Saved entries
....

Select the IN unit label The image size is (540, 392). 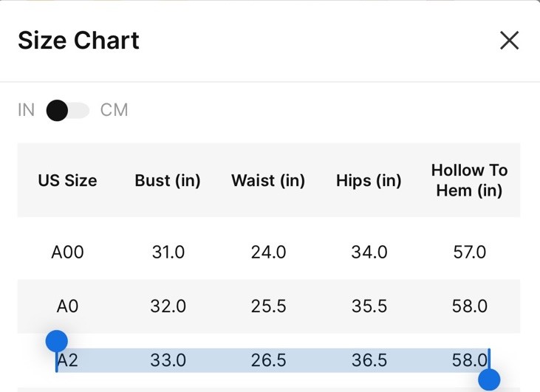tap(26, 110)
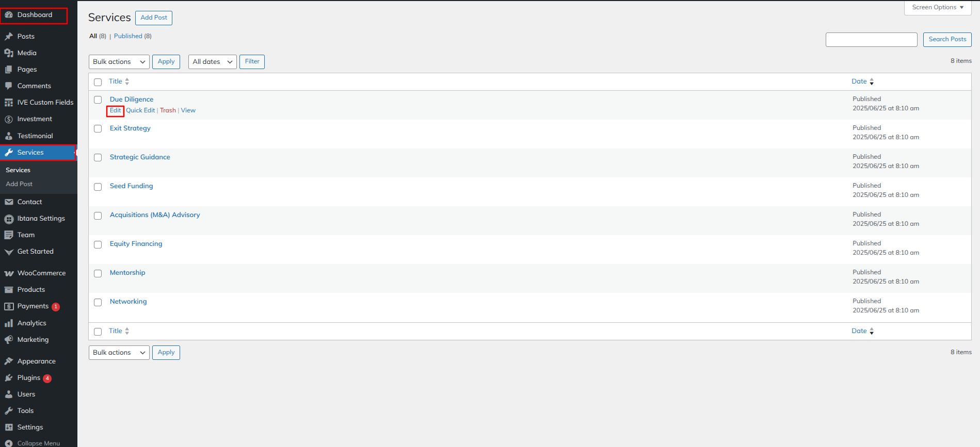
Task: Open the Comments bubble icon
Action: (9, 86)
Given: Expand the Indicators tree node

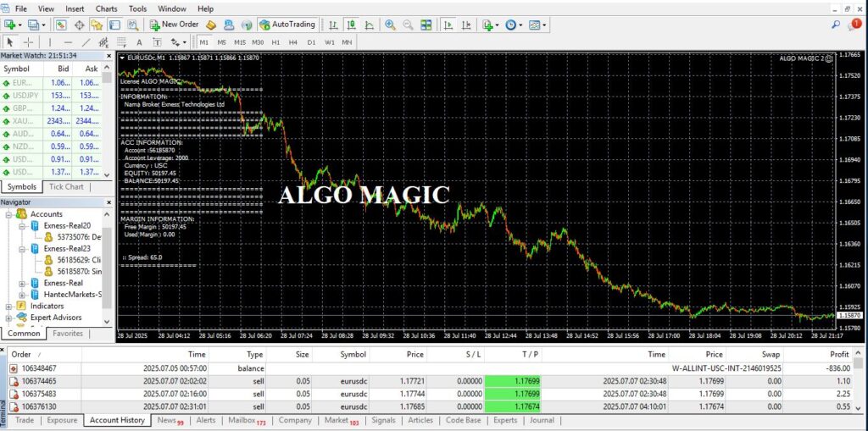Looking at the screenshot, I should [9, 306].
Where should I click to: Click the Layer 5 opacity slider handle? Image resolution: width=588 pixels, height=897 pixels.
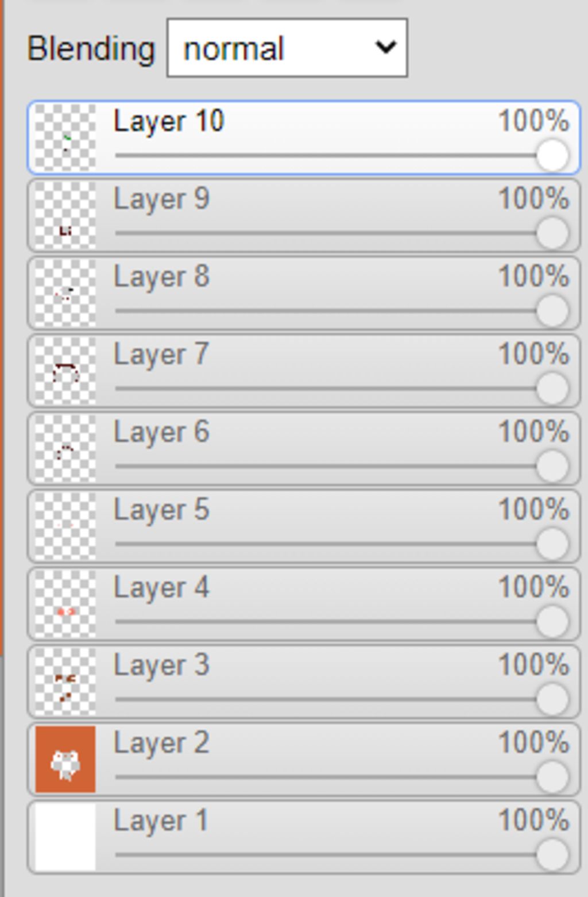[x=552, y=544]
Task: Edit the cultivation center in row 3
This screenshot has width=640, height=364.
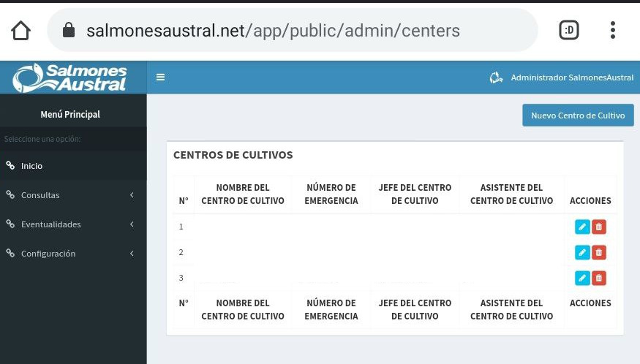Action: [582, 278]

....

- **YOUR ASSIGNMENT**:
Starting at the line that contains "Task: Edit the cultivation center in row 3", write out every line through the final line of the entries, word for word; skip any pictures.

- **RESULT FOR THIS TASK**:
Task: Edit the cultivation center in row 3
This screenshot has width=640, height=364.
Action: [582, 278]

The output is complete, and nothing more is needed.